* [Exercise details]: Copy every line of the records that includes the word "Follow".

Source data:
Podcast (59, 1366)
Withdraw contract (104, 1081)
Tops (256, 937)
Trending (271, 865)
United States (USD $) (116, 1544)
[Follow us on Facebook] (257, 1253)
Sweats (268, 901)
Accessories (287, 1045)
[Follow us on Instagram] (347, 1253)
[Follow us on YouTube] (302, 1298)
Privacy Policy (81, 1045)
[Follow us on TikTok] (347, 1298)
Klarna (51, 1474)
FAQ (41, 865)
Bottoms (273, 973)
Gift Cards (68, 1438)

* [Task solution]:
[Follow us on Facebook] (257, 1253)
[Follow us on Instagram] (347, 1253)
[Follow us on YouTube] (302, 1298)
[Follow us on TikTok] (347, 1298)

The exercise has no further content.